(Items listed in a dataset)
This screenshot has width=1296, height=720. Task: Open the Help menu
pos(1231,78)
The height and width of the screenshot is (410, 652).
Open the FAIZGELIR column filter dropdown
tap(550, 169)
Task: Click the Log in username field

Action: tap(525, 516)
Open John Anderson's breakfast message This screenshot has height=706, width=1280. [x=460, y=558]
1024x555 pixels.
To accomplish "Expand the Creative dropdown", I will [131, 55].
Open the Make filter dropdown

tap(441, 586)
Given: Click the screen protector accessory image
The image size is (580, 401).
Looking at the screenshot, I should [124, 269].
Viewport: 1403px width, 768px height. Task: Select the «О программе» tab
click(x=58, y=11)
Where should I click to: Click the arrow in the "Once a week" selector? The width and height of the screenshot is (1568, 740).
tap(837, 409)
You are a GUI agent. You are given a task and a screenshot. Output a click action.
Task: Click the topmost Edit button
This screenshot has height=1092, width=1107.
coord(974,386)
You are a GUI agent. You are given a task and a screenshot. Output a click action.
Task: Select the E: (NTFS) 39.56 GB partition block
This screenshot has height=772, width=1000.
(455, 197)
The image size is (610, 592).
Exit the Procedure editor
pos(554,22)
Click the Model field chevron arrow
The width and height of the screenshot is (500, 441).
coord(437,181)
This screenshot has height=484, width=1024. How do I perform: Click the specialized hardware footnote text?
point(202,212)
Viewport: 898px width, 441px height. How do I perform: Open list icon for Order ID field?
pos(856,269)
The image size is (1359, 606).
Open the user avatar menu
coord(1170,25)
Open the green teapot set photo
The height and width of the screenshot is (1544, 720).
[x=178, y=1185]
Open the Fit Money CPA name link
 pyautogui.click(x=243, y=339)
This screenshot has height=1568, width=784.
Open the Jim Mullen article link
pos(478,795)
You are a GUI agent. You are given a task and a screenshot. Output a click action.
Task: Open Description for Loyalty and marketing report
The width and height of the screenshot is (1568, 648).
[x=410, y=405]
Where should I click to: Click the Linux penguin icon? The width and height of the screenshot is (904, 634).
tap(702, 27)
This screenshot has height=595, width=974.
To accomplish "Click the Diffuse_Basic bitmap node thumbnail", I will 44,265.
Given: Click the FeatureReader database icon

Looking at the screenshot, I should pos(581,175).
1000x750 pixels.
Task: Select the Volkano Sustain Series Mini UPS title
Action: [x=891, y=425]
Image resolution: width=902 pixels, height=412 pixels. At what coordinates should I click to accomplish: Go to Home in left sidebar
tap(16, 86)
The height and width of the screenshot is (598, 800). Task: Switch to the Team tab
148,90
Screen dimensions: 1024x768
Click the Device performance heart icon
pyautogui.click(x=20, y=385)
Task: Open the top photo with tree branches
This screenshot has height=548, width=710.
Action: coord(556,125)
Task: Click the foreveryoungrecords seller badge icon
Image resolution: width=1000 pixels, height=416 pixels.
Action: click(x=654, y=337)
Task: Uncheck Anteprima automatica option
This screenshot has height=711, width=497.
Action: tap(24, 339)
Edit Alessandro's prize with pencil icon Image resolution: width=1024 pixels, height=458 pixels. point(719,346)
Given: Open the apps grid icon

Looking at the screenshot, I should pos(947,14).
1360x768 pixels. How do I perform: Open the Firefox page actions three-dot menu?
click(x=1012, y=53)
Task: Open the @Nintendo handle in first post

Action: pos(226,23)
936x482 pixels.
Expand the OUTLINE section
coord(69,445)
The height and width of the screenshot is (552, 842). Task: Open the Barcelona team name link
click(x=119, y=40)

> Task objective
From the records above, reproduce exactly the lines from the one with "The image size is (610, 592)." to the one with "Task: Open Description", both included, and no others.

> Solution for this task
The image size is (610, 592).
Exit the Procedure editor
pos(554,22)
Click the Model field chevron arrow
The width and height of the screenshot is (500, 441).
coord(437,181)
This screenshot has height=484, width=1024. How do I perform: Click the specialized hardware footnote text?
point(202,212)
Viewport: 898px width, 441px height. How do I perform: Open list icon for Order ID field?
pos(856,269)
The image size is (1359, 606).
Open the user avatar menu
coord(1170,25)
Open the green teapot set photo
The height and width of the screenshot is (1544, 720).
[x=178, y=1185]
Open the Fit Money CPA name link
 pyautogui.click(x=243, y=339)
This screenshot has height=1568, width=784.
Open the Jim Mullen article link
pos(478,795)
You are a GUI agent. You are given a task and a screenshot. Output a click action.
Task: Open Description for Loyalty and marketing report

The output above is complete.